> _Work to be completed_
All lines from the opening of the entries below through the line containing "Task: Click the Pictures" must be output exactly as they appear, with no other lines.

Start of Block

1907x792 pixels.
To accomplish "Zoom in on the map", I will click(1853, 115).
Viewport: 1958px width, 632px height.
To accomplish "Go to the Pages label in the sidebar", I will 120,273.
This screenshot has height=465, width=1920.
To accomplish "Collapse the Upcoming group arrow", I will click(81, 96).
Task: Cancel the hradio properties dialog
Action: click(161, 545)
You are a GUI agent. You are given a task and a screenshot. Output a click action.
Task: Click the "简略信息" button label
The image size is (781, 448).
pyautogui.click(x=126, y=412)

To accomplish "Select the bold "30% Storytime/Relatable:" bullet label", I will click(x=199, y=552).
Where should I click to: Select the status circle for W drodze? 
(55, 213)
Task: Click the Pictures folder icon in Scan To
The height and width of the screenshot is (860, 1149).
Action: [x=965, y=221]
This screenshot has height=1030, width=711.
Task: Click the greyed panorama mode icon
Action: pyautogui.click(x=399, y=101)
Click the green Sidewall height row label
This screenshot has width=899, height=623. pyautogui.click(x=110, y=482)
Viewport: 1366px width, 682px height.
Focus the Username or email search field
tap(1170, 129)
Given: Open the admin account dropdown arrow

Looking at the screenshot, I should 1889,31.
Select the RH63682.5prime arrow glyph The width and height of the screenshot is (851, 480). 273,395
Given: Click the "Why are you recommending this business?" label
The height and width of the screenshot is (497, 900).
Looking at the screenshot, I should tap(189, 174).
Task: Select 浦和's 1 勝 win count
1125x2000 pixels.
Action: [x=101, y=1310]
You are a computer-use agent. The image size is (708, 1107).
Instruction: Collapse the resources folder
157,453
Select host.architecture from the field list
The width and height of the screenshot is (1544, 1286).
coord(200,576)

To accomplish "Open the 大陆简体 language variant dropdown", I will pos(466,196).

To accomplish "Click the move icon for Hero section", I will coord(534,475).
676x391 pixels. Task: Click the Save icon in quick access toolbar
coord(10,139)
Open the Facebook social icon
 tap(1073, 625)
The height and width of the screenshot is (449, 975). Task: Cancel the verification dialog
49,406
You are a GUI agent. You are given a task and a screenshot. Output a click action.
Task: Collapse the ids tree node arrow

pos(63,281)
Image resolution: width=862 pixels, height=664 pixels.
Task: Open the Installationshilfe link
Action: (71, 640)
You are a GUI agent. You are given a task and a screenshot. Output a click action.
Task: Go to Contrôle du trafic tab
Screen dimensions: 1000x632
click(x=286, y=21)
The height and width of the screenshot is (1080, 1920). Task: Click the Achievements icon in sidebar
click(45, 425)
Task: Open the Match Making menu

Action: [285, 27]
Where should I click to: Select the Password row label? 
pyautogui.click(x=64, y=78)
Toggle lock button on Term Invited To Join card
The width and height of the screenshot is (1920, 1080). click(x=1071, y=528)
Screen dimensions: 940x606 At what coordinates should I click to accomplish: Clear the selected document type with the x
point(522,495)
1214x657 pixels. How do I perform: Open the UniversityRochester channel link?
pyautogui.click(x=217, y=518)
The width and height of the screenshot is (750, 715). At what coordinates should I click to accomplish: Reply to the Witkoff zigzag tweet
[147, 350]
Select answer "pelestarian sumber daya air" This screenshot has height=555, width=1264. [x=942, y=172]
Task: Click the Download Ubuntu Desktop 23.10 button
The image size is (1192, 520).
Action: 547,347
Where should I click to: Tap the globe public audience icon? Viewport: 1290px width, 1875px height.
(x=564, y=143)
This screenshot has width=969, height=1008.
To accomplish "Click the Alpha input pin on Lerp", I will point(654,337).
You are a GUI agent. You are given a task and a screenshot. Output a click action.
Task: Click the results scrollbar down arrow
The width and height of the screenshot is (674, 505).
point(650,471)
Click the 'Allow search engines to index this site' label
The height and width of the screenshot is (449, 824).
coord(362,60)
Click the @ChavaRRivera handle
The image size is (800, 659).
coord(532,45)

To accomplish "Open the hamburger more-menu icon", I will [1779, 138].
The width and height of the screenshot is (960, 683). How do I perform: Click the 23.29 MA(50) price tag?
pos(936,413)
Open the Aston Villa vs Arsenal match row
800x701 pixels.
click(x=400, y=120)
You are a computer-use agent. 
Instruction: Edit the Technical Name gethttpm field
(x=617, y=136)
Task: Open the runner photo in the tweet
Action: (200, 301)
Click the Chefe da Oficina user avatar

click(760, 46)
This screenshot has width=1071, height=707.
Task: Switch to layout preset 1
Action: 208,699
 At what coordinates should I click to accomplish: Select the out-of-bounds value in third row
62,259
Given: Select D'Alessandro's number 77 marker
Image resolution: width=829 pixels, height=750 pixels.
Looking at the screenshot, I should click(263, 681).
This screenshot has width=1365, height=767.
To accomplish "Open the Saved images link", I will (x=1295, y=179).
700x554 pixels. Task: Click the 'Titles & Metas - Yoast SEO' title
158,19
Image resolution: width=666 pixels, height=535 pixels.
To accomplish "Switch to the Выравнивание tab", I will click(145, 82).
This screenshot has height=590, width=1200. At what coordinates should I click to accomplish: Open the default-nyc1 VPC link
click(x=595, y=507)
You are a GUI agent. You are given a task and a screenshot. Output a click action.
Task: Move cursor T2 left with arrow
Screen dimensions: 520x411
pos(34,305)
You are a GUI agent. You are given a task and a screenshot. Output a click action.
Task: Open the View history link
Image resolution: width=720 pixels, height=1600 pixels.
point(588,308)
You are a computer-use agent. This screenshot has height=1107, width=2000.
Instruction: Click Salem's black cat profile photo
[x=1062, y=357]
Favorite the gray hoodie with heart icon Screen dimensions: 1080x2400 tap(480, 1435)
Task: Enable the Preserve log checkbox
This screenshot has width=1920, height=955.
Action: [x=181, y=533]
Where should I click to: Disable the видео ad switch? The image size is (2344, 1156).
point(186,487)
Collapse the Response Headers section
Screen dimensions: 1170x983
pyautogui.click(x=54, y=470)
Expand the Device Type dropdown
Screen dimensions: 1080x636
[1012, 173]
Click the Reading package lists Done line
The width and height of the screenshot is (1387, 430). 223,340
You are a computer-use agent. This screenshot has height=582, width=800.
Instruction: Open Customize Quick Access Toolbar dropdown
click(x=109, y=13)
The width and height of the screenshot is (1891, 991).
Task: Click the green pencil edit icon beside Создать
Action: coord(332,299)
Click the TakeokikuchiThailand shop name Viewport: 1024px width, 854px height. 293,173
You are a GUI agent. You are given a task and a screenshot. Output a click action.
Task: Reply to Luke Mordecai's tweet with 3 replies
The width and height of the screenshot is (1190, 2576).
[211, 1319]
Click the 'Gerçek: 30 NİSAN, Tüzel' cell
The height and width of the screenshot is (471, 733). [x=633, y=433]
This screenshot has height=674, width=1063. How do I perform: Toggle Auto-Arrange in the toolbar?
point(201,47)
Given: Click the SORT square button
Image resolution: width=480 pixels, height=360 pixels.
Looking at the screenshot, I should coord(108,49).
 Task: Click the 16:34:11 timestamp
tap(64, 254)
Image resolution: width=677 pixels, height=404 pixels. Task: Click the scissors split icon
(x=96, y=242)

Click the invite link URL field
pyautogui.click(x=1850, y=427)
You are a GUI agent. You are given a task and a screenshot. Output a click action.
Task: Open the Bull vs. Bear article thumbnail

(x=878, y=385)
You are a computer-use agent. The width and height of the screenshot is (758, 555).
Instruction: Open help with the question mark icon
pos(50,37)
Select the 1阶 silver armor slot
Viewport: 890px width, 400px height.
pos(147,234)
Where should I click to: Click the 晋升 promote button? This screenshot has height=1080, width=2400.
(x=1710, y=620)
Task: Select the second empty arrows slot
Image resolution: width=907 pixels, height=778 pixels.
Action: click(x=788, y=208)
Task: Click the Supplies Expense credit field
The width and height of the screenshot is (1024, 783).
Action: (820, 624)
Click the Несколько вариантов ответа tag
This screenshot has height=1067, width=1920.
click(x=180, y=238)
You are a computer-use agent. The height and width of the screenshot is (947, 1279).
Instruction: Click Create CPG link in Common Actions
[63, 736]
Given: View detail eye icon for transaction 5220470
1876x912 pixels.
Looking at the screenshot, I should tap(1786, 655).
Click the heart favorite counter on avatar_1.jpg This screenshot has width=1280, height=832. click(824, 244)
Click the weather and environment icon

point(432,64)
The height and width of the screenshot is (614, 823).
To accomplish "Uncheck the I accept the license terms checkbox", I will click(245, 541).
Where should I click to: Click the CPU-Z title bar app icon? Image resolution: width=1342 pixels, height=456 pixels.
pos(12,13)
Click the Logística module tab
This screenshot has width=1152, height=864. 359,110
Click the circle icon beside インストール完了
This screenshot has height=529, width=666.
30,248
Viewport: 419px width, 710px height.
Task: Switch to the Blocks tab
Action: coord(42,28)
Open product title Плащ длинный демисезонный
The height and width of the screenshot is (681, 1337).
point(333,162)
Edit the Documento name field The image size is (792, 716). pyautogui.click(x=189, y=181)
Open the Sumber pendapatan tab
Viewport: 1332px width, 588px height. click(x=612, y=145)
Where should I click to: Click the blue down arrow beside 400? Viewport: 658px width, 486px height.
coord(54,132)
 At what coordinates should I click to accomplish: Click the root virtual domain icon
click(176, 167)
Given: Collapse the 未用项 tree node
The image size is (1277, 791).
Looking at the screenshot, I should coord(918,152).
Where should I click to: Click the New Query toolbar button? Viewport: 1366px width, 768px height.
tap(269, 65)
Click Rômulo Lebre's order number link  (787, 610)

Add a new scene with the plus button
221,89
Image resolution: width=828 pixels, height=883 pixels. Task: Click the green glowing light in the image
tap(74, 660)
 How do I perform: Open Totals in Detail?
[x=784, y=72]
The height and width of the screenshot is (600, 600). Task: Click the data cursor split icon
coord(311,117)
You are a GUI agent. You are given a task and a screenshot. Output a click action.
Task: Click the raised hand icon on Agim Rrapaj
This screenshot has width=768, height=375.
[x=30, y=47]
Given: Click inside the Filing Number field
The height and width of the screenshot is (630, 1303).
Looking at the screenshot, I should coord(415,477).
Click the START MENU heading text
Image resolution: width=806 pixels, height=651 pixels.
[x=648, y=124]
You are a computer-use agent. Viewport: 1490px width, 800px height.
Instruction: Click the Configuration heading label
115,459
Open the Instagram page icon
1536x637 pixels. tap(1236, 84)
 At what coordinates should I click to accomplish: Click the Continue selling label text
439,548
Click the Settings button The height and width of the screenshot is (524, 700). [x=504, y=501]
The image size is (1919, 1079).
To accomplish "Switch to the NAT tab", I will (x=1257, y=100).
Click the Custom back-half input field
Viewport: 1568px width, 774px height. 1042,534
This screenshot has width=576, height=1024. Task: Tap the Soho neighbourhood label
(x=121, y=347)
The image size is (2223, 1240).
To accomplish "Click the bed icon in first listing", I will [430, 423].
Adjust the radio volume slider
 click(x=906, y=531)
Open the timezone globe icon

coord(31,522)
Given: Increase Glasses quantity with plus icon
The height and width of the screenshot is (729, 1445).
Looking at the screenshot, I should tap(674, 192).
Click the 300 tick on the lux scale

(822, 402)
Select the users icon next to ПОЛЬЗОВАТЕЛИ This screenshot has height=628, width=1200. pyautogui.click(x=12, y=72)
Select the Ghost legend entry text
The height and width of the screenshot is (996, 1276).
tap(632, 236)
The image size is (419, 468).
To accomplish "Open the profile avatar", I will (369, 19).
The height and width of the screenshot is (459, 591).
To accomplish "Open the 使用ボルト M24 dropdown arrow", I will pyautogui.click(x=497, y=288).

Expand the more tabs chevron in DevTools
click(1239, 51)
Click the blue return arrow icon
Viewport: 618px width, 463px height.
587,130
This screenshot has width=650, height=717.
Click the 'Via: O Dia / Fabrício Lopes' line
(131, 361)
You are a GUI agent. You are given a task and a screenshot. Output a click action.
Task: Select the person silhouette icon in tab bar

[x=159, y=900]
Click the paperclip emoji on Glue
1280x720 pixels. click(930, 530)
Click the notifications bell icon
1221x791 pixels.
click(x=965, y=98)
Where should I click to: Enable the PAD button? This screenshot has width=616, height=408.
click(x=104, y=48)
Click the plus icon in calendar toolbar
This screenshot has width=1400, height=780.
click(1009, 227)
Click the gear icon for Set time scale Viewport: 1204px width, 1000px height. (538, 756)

End of Block

> _Task response_
1907x792 pixels.
To accomplish "Zoom in on the map", I will click(1853, 115).
Viewport: 1958px width, 632px height.
To accomplish "Go to the Pages label in the sidebar", I will 120,273.
This screenshot has height=465, width=1920.
To accomplish "Collapse the Upcoming group arrow", I will click(81, 96).
Task: Cancel the hradio properties dialog
Action: click(161, 545)
You are a GUI agent. You are given a task and a screenshot. Output a click action.
Task: Click the "简略信息" button label
The image size is (781, 448).
pyautogui.click(x=126, y=412)

To accomplish "Select the bold "30% Storytime/Relatable:" bullet label", I will click(x=199, y=552).
Where should I click to: Select the status circle for W drodze? 
(55, 213)
Task: Click the Pictures folder icon in Scan To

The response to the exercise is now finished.